Le 18 mars 2026, à Indret, l’image présidentielle est nette : un futur porte-avions nommé « France Libre », des élus, des ouvriers, des caméras, une promesse de puissance navale. Les jours qui suivent apportent d’autres faits : une commande publique supplémentaire avec la 5e FDI, des résultats commerciaux records, mais aussi des tensions persistantes dans les ateliers et un besoin massif de recrutements. Tous ces éléments appartiennent à la même séquence. Ils ne racontent pas une entreprise en déclin ; ils racontent une entreprise surchargée.

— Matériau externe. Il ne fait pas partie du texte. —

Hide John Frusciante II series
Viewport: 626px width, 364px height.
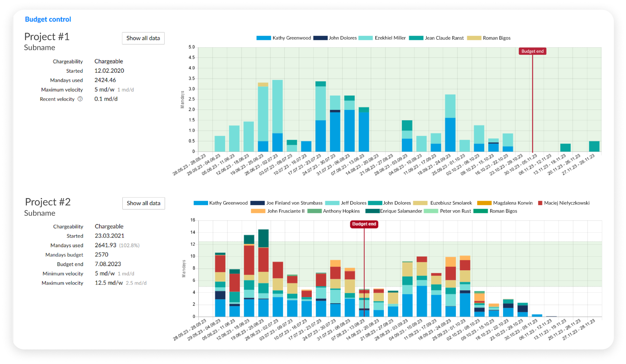tap(285, 211)
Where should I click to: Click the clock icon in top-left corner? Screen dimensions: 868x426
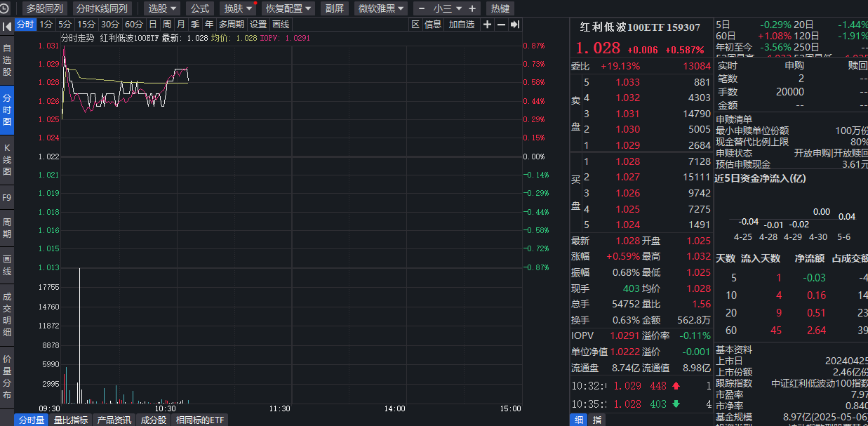coord(6,9)
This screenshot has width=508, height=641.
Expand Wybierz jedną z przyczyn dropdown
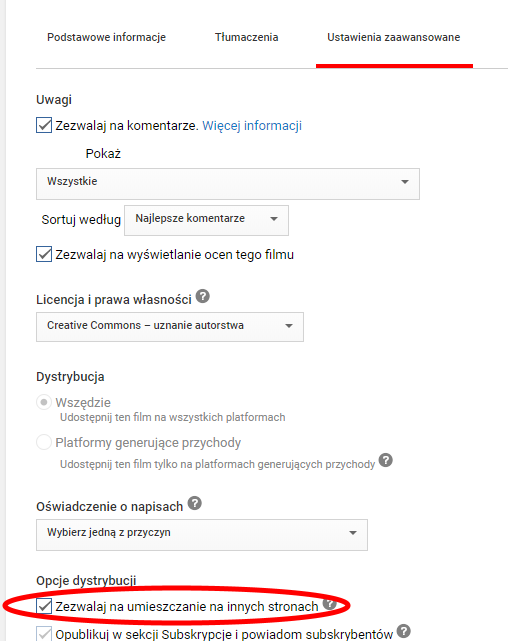pos(202,535)
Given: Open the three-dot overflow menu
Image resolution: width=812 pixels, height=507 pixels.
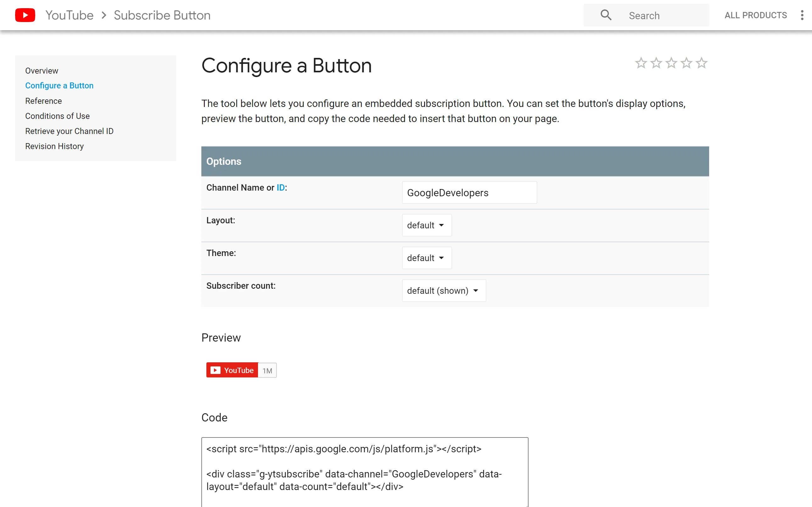Looking at the screenshot, I should (802, 15).
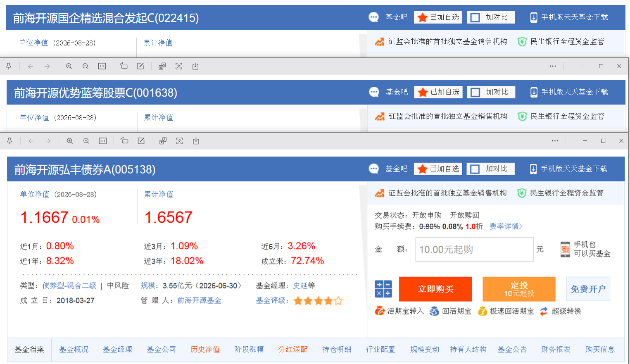Click the translate icon in toolbar above 弘丰债券A

(x=163, y=141)
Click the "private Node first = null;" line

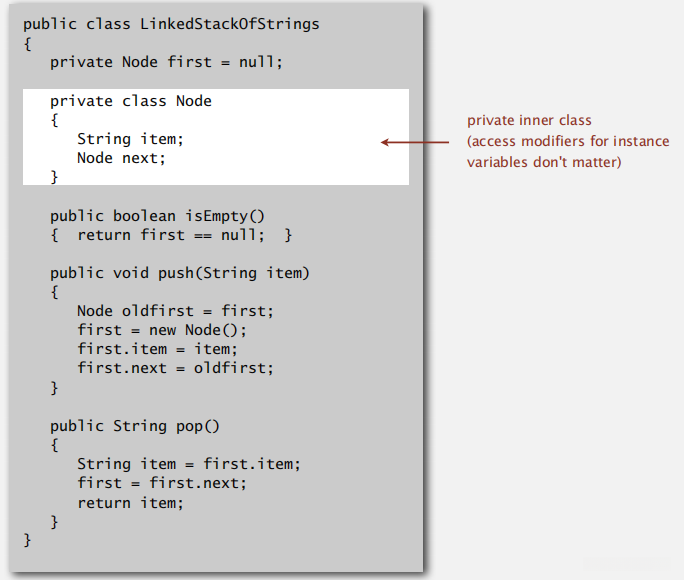tap(166, 62)
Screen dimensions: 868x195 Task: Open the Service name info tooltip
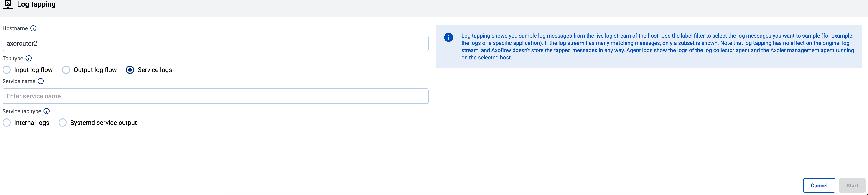[x=41, y=81]
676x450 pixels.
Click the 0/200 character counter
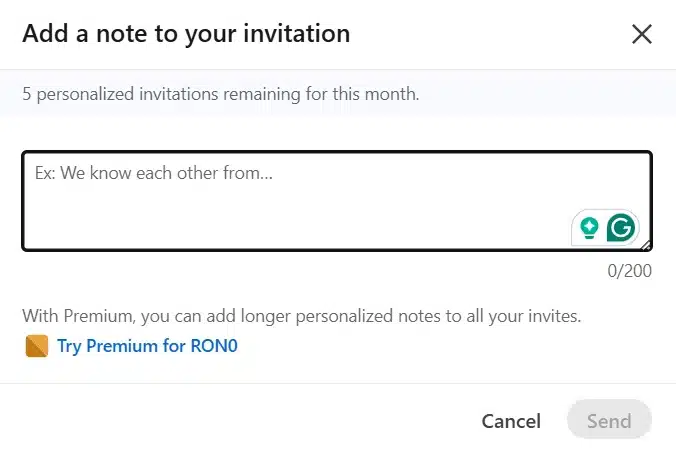pyautogui.click(x=629, y=271)
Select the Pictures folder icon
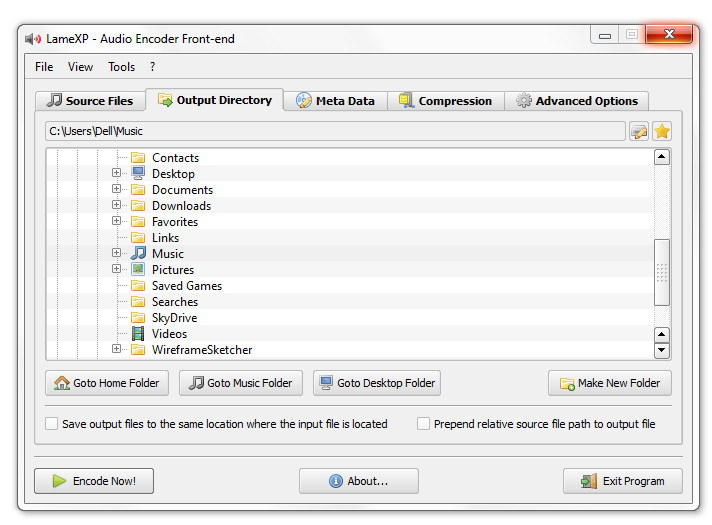712x525 pixels. tap(138, 269)
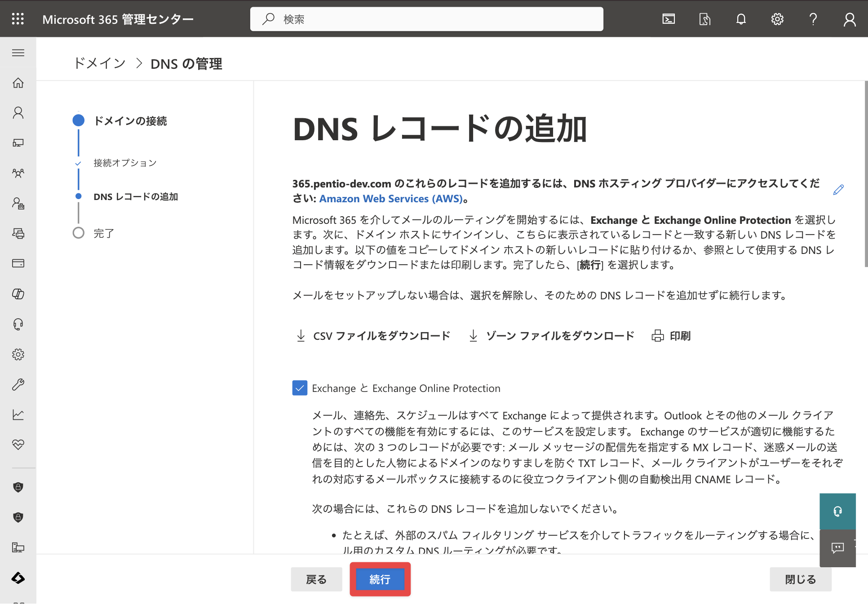Image resolution: width=868 pixels, height=605 pixels.
Task: Open the billing card icon in the sidebar
Action: (18, 263)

Cette surcharge prend plusieurs formes. Elle est productive, avec des plannings saturés ; elle est sociale, avec des négociations qui s’enveniment ; elle est diplomatique, avec des contrats qu’il faut arracher dans un environnement concurrentiel durci. Elle est aussi politique, puisque Naval Group reste au cœur d’une stratégie française de défense où l’État commande, finance, nomme et arbitre. Peu d’entreprises cumulent à ce point ces contraintes.

Sur les quais de Lorient, dans les ateliers de Cherbourg ou sur le site d’Indret, cette tension ne prend pas la forme d’un slogan abstrait. Elle prend la forme d’un navire à livrer, d’un poste à pourvoir, d’une prime contestée, d’un appel d’offres perdu, d’un chantier nucléaire à tenir. Au fond, c’est là que se joue la promesse française de souveraineté navale : non dans la seule cérémonie d’un nom, mais dans la capacité à assembler, recruter, payer et livrer.